Emmanuel Rusch, Président
François Berdougo, Délégué général 


 

Note à la presse – 10 avril 2020

Masques et produits d’hygiène essentiels : des outils simples de lutte contre la pandémie qui doivent être largement accessibles et auxquels les citoyen.ne.s doivent être formé.e.s

 

Le monde de la santé publique doit s’emparer de nouveau de ce qu’il a pu, un temps, délaisser, alors qu’elle se situe à son fondement et a fait ses lettres de noblesse : l’hygiène, en tant que protection de la santé des populations, devenue dans la période récente un objet strictement biologique et médical. Si la santé publique a un temps d’avance sur certaines approches populationnelles telles que la vaccination ou l’accès universel au dépistage ou aux traitements, l’hygiène reste « à la marge » par rapport à des approches considérées comme plus « nobles », telles que la modélisation des maladies, l’analyse fine de leurs causes, la sociologie des comportements, l’anthropologie historique des crises ou l’identification des populations fragilisées.

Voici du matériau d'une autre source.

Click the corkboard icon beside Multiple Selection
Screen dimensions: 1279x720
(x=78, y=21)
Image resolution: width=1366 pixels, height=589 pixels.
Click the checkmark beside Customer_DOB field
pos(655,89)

La gestion de la crise Covid-19 doit pouvoir bénéficier d’un regard de professionnels de santé publique sur la mobilisation des outils de l’hygiène dans la prévention de la diffusion du virus : masques et autres barrières, isolement et confinement, usage individuel ou collectif de produits désinfectants. Paradoxalement, les données scientifiques sur ces questions sont pauvres. Le sujet est peu porteur pour des carrières scientifiques et, en période de calme épidémique, la probabilité d’obtenir des crédits significatifs pour y travailler est faible. D’autant plus que l’on sait que chaque micro-organisme a ses caractéristiques propres, qui rendent difficile une approche universelle.

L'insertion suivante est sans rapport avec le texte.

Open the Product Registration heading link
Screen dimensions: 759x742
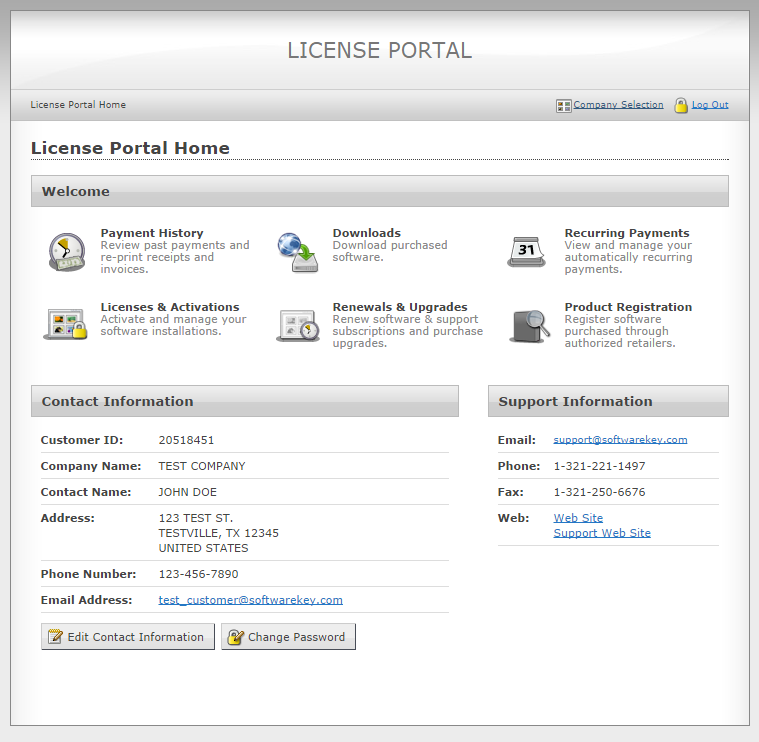[x=628, y=307]
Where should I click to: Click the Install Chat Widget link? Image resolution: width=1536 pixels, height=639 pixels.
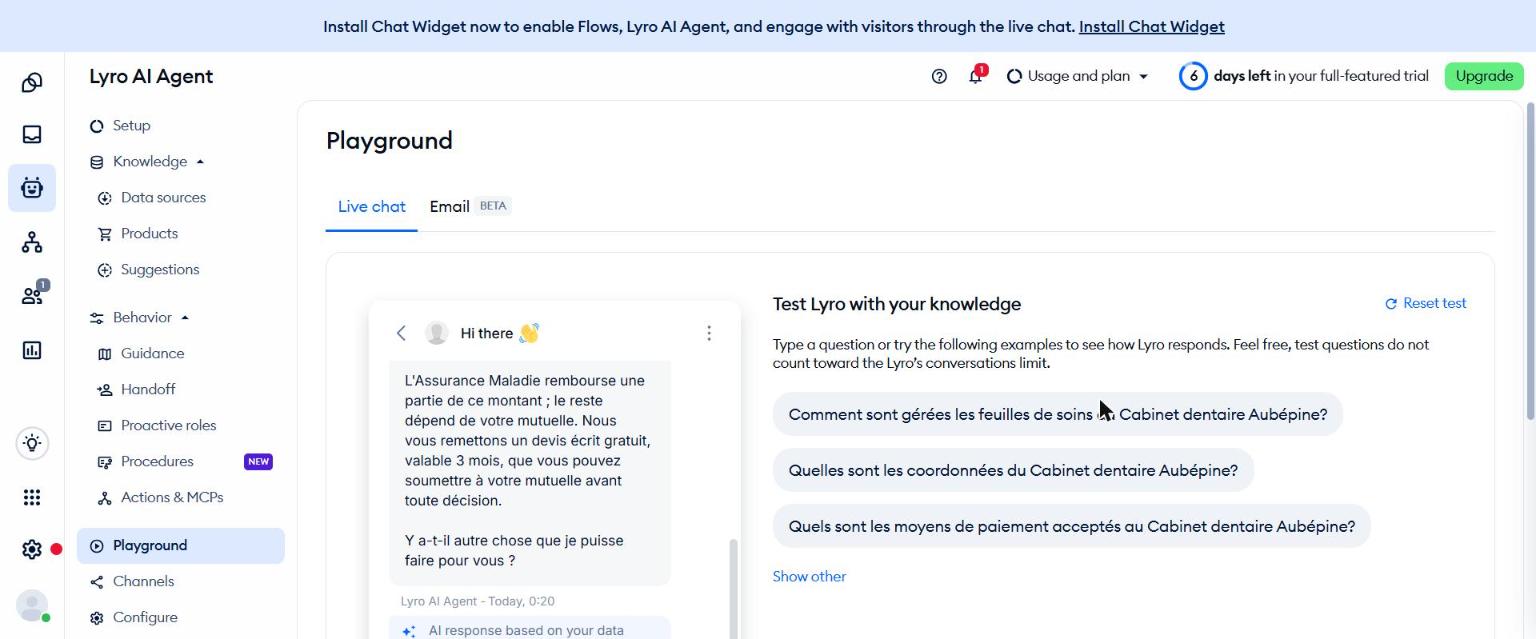[1152, 27]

Cependant, même face à l’incertitude des connaissances, on n’imagine pas un infectiologue, un chercheur en biologie des micro-organismes, un médecin traitant des personnes immunodéprimées ou un chirurgien soucieux des infections nosocomiales travailler sans protection, sans outils « barrière ». Que ce soit pour se protéger ou pour protéger ses patients. Dès lors, même en l’absence de données scientifiques fournies, une approche volontariste d’utilisation systématique de tout ce qui est disponible pour se protéger et protéger les autres relève d’un principe de précaution collective. Il a l’avantage sur les médicaments de ne présenter aucun effet secondaire. Au pire, cette utilisation est faiblement efficace.

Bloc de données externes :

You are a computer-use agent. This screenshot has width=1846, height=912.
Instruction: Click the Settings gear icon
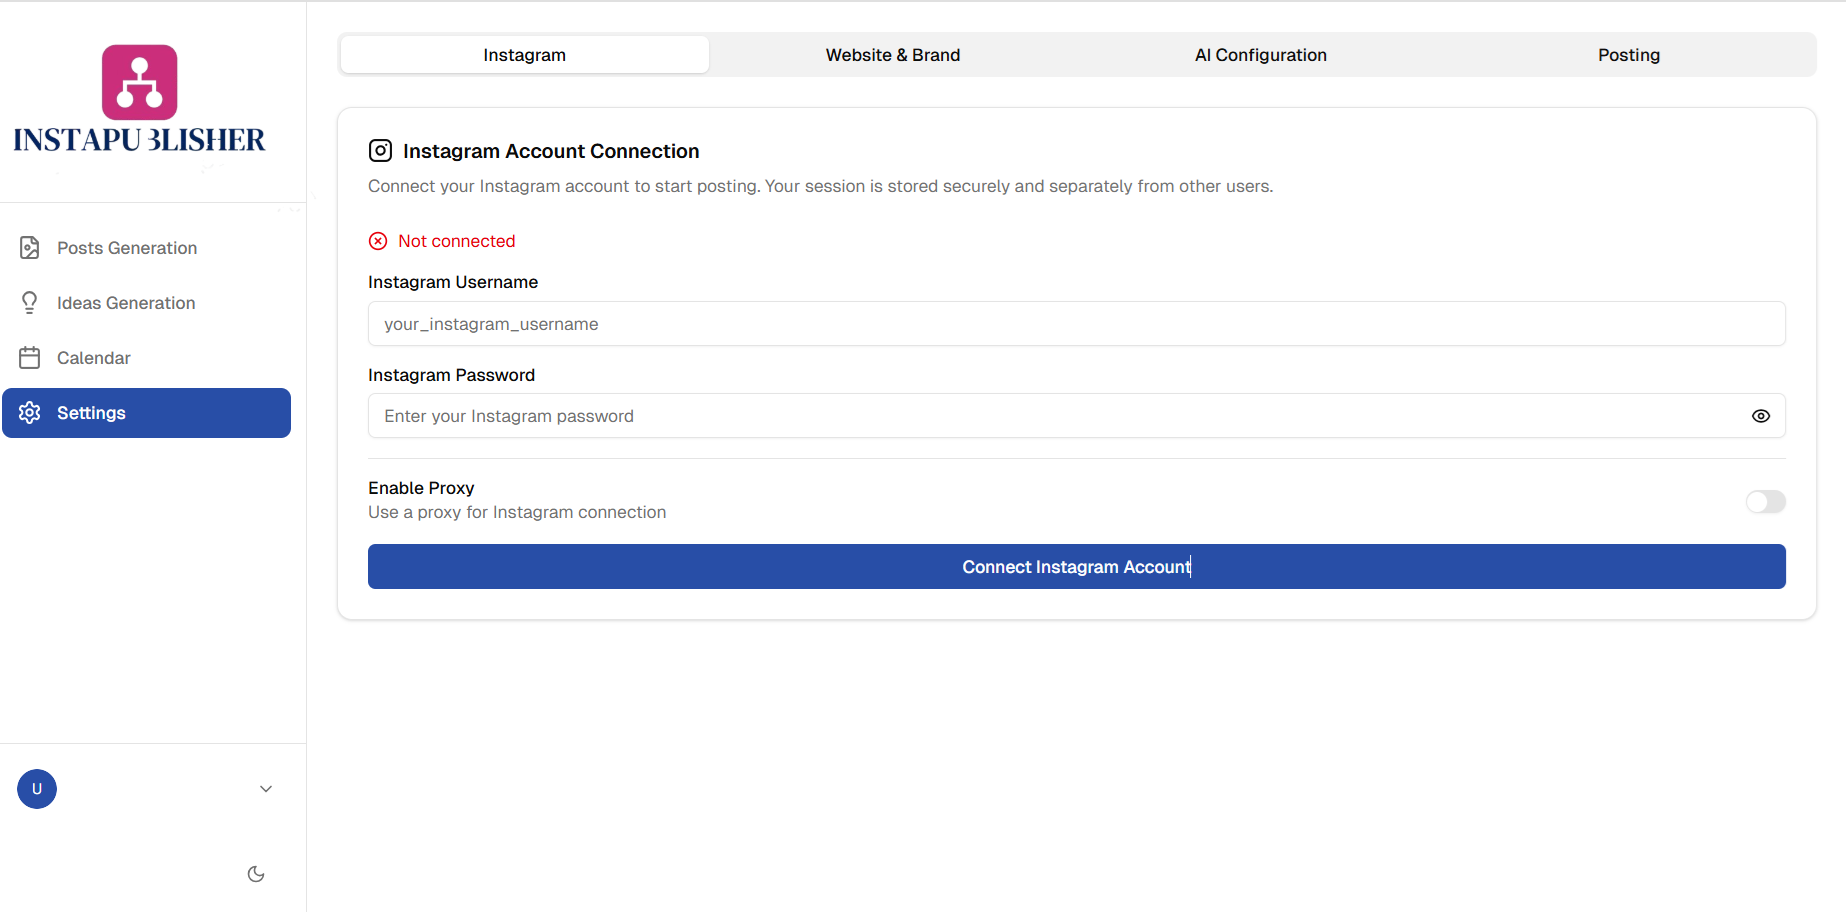[30, 413]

A ce stade de la pandémie, nos messages sont clairs :

  • Une large accessibilité à toutes les solutions d’hygiène à l’extérieur du domicile devrait être organisée : eau courante pour se laver les mains, savons, gel hydro-alcooliques doivent être disponibles partout et en self-service dans tous les lieux d’activité encore actifs. Ils devraient aussi être disponibles largement à l’achat à prix contrôlé comme un bien essentiel de crise.
  • Les masques de protection devraient être rendus largement disponibles afin qu’ils soient utilisés par toute la population, dès maintenant, demain en sortie de confinement, et plus tard pour éviter de nouvelles vagues. De nombreux modèles de masques « alternatifs » existent, notamment créés par des équipes hospitalières sur la base des connaissances disponibles.
  • L’apprentissage d’une utilisation correcte des masques par les non professionnels de santé doit faire l’objet de messages répétés à diffusion large. Ils doivent s’accompagner d’actions demédiatisation sous la forme de comportements « exemplaires » et pédagogiques de la part de tous les décideurs publics, les relais d’opinion, les producteurs d’information aux citoyens, les acteurs des services publics dans leur fonctionnement quotidien, les fournisseurs autorisés de services jugés essentiels.

C’est l’articulation de ces différentes modalités qui permettra d’agir sur un autre levier essentiel du changement de comportement attendu : les représentations qu’a la population, dans toutes ses composantes, de ces mesures de protection. Ces représentations, qui s’ancrent dans les connaissances, les croyances et les interprétations sociales et culturelles de chacun, exercent une influence majeure sur sa volonté et sa capacité à faire évoluer ses pratiques en matière d’hygiène. Elles sont donc impérativement à prendre en compte dans l’approche de cette question, en appui sur les dispositifs de médiation et les relais de proximité mobilisables.